Your objective -> The data below holds a line containing "Image resolution: width=746" and a line containing "Given: Click the menstruation"; please quote exactly those two lines and every line between them, and nothing else.

Records from a data source
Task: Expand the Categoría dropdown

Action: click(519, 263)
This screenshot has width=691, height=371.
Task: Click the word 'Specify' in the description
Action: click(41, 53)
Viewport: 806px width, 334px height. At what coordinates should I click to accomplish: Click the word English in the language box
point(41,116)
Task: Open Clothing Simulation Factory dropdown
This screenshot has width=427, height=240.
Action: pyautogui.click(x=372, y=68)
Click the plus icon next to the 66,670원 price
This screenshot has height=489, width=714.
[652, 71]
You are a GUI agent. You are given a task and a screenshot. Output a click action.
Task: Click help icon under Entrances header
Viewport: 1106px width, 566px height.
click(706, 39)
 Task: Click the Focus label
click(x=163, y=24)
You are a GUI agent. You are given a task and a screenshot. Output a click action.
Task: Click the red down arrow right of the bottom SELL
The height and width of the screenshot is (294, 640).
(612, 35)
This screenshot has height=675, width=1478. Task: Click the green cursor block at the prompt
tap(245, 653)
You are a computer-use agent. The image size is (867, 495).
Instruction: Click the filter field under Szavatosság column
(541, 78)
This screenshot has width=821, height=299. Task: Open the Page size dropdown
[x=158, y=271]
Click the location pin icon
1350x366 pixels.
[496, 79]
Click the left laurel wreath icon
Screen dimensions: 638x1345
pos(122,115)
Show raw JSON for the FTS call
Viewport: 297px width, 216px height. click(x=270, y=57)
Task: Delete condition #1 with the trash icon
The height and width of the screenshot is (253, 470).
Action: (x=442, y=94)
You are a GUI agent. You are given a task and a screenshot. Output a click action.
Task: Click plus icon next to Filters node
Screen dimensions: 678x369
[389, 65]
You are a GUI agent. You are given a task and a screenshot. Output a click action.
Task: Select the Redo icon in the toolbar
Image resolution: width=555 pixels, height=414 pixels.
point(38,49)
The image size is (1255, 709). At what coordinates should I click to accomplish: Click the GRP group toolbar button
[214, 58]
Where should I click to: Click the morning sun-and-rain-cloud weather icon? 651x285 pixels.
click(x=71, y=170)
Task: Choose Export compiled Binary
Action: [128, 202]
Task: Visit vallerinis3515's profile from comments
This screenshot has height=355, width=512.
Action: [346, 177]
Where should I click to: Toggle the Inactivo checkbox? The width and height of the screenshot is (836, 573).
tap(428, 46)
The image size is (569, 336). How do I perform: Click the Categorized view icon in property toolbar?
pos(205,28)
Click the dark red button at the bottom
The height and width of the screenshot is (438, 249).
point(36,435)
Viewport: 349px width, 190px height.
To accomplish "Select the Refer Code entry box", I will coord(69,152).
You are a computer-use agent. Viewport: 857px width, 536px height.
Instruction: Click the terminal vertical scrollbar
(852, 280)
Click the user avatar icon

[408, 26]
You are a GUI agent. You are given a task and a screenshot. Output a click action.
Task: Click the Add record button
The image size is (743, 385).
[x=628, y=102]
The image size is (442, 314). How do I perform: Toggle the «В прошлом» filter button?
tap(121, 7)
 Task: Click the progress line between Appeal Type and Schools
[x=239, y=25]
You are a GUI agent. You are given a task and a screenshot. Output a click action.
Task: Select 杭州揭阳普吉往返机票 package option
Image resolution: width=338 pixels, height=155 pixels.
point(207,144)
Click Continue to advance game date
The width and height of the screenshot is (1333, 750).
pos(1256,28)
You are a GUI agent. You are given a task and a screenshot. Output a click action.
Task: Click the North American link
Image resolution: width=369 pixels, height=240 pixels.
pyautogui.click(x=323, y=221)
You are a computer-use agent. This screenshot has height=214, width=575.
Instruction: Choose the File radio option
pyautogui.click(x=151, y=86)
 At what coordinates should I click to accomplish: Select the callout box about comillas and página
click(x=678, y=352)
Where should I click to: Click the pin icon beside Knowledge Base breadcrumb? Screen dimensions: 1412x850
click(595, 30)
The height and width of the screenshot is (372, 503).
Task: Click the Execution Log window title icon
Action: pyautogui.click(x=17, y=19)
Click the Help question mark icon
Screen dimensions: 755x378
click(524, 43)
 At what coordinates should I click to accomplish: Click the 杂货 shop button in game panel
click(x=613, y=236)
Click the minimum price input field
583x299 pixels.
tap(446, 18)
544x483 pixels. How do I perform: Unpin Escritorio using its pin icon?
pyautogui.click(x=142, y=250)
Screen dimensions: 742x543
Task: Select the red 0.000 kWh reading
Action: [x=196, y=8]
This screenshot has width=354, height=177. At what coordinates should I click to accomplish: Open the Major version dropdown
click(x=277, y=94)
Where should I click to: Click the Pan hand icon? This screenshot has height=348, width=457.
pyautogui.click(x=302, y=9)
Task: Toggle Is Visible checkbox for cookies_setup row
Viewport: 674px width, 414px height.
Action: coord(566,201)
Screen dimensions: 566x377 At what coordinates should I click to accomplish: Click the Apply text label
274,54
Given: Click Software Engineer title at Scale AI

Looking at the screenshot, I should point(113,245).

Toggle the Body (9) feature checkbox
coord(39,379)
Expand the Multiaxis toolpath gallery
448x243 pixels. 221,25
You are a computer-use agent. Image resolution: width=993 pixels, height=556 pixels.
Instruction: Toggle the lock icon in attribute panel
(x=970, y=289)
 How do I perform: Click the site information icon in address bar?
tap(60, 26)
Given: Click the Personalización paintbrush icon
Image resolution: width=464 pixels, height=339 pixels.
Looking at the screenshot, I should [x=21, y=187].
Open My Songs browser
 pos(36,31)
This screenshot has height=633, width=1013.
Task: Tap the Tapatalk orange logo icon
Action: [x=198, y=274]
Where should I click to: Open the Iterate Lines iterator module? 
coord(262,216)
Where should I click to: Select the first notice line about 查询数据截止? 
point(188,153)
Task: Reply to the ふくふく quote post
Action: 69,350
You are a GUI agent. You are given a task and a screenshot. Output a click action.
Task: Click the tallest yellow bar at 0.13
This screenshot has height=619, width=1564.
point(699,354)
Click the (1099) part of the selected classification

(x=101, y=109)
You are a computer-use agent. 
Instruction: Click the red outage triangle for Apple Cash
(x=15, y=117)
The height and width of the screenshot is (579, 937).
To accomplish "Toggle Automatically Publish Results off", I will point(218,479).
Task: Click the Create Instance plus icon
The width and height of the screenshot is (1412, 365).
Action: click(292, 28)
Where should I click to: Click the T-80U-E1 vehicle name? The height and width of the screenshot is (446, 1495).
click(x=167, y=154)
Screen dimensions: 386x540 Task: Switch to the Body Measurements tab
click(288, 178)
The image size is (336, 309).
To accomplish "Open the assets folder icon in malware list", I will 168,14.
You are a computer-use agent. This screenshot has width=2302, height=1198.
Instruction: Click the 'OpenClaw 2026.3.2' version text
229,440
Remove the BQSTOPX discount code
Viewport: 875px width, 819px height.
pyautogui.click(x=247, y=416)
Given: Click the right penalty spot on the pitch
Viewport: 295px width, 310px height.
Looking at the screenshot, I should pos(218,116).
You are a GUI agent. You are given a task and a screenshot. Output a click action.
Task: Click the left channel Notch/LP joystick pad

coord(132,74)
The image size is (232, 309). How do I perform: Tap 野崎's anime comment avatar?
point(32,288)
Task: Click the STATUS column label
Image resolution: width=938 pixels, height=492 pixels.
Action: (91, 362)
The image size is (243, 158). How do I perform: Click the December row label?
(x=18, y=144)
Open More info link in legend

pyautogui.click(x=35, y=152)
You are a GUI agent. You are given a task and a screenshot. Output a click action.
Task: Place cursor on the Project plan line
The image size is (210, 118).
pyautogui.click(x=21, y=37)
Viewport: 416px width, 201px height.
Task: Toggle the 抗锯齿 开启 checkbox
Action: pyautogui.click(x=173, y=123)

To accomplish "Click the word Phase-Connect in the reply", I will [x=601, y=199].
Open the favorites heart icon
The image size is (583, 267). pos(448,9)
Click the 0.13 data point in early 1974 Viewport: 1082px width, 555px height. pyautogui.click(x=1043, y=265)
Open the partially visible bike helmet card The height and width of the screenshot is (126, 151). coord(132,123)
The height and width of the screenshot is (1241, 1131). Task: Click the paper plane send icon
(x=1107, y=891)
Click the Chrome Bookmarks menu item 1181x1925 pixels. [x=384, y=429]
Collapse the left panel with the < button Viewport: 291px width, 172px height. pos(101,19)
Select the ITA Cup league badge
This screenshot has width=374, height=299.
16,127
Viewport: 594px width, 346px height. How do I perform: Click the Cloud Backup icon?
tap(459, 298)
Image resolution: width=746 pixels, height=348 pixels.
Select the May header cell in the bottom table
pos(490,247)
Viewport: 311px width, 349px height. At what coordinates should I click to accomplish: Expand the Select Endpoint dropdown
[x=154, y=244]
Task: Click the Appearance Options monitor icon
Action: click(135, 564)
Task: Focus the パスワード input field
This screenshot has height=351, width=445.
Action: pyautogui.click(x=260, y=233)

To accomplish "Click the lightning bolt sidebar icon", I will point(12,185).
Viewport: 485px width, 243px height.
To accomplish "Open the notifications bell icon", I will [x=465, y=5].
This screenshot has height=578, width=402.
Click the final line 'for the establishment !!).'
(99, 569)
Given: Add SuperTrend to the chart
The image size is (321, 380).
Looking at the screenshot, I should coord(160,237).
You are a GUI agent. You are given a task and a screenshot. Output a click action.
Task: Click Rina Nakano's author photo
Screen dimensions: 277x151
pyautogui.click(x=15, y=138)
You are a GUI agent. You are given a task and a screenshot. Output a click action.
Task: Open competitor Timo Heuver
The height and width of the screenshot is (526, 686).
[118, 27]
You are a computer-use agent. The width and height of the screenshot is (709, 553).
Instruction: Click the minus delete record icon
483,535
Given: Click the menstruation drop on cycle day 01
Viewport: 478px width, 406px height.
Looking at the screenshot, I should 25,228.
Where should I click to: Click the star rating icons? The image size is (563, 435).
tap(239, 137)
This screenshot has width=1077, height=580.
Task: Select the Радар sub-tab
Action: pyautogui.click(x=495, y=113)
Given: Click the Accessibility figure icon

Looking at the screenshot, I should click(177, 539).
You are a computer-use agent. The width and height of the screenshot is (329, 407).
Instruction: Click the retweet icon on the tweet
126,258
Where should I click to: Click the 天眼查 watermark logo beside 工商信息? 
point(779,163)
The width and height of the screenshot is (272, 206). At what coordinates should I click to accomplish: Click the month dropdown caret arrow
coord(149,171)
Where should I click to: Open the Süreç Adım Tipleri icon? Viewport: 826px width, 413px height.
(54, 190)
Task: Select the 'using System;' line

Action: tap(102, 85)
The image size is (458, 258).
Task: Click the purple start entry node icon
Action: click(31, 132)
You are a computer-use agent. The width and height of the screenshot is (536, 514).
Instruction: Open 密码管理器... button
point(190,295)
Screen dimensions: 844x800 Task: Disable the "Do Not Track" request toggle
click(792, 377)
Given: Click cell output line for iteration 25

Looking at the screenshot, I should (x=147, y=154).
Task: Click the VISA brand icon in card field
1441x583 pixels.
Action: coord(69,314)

Exercise solution ->
Image resolution: width=746 pixels, height=348 pixels.
Select the May header cell in the bottom table
pos(490,247)
Viewport: 311px width, 349px height. At what coordinates should I click to accomplish: Expand the Select Endpoint dropdown
[x=154, y=244]
Task: Click the Appearance Options monitor icon
Action: click(135, 564)
Task: Focus the パスワード input field
This screenshot has height=351, width=445.
Action: pyautogui.click(x=260, y=233)

To accomplish "Click the lightning bolt sidebar icon", I will point(12,185).
Viewport: 485px width, 243px height.
To accomplish "Open the notifications bell icon", I will [x=465, y=5].
This screenshot has height=578, width=402.
Click the final line 'for the establishment !!).'
(99, 569)
Given: Add SuperTrend to the chart
The image size is (321, 380).
Looking at the screenshot, I should coord(160,237).
You are a GUI agent. You are given a task and a screenshot. Output a click action.
Task: Click Rina Nakano's author photo
Screen dimensions: 277x151
pyautogui.click(x=15, y=138)
You are a GUI agent. You are given a task and a screenshot. Output a click action.
Task: Open competitor Timo Heuver
The height and width of the screenshot is (526, 686).
[118, 27]
You are a computer-use agent. The width and height of the screenshot is (709, 553).
Instruction: Click the minus delete record icon
483,535
Given: Click the menstruation drop on cycle day 01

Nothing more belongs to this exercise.